Ketiga, Moon harus mencari pendekatan yang lebih empiris untuk membujuk Presiden Trump. Presiden Trump pernah mentweet: “Bersikap baik kepada Manusia Roket tidak berhasil dalam 25 tahun, mengapa itu berhasil sekarang?” Sementara itu, Presiden Moon berkata: “Saya kira tidak akan ada perkembangan positif dalam sejarah jika kita hanya berasumsi bahwa karena semuanya gagal di masa lalu, maka akan gagal lagi.” Hal ini menunjukkan bahwa sumber kearifan kedua pemimpin berbeda. Presiden Trump mengandalkan latihan dan pengalaman sementara Presiden Moon mengejar cita-cita dan harapan.
Ketika Moon mengunjungi AS, Presiden Trump meminta pendapat Presiden Moon tentang dampak kunjungan kedua Kim Jung-un ke China terhadap perubahan sikap Korea Utara baru-baru ini. Presiden Moon tidak menjawab pertanyaan Presiden Trump, hanya mengatakan bahwa dia berharap pertemuan puncak antara AS dan Korea Utara akan berjalan dengan baik. Jika Presiden Moon tidak memberikan bukti yang jelas bahwa Korea Utara tulus untuk melucuti senjata mereka sendiri, Presiden Trump tidak akan mengambil risiko menandatangani kesepakatan “cacat” dengan Korea Utara mengingat penarikannya dari kesepakatan nuklir Iran. Bahkan pada konferensi pers setelah pertemuan kedua dengan Kim Jong-un, Moon ditanya apakah dia bisa memberikan bukti apa yang dikatakan Kim Jong-un tentang denuklirisasi, tetapi tidak menjawabnya karena menurutnya itu tidak perlu.

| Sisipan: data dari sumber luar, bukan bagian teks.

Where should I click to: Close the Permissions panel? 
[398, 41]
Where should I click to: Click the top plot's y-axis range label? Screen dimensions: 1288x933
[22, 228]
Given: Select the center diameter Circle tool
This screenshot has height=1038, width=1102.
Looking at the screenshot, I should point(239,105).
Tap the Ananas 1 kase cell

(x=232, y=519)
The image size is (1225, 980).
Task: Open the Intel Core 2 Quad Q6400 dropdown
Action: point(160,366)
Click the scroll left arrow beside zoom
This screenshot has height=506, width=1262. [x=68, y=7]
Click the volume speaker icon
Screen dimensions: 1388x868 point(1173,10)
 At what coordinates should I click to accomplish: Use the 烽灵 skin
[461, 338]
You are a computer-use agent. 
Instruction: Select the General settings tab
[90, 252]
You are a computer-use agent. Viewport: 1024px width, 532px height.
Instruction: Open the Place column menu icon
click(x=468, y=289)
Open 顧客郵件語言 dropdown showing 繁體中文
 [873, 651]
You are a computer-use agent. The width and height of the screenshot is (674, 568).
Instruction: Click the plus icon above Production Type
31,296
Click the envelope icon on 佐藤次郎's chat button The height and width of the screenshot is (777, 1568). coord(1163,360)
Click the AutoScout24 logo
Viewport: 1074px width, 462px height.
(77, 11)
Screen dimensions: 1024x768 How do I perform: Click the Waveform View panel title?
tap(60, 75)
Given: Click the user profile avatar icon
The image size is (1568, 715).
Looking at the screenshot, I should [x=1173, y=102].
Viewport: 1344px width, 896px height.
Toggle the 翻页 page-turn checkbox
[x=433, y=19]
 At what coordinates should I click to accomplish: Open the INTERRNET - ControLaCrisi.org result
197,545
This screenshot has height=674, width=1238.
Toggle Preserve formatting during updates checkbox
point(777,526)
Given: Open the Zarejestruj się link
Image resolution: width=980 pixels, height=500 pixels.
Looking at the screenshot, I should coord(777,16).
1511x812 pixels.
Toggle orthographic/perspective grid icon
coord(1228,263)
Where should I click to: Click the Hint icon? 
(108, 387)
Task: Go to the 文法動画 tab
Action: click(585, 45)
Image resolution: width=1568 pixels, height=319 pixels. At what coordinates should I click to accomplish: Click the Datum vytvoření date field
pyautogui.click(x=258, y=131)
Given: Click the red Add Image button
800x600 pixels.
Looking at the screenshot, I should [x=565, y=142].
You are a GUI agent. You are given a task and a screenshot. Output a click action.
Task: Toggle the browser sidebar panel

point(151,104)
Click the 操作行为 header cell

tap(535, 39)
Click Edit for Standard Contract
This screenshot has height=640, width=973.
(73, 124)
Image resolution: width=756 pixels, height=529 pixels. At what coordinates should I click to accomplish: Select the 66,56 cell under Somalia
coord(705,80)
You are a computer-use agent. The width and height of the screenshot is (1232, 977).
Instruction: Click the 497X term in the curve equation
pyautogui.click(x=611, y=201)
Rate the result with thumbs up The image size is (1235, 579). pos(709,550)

Seperti yang dikatakan Presiden Moon, sulit untuk membuat kemajuan dalam sejarah tanpa harapan. Namun, jika suatu kebijakan hanya didasarkan pada unsur emosional, maka dapat menimbulkan ambiguitas tertentu dan menyampaikan angan-angan. Alih-alih berharap pertemuan puncak antara AS dan Korea Utara menjadi obat mujarab untuk perdamaian di Semenanjung Korea, harus ada upaya praktis untuk mengatasi hal-hal spesifik dan keprihatinan yang diangkat oleh orang-orang berdasarkan praktik dan pengalaman. dan Korea Utara untuk hasil yang lebih baik.
Kim Hyuk
Kim Hyuk adalah peneliti non-residen dari Forum Pasifik, Pusat Kajian Strategis dan Internasional. —Ed.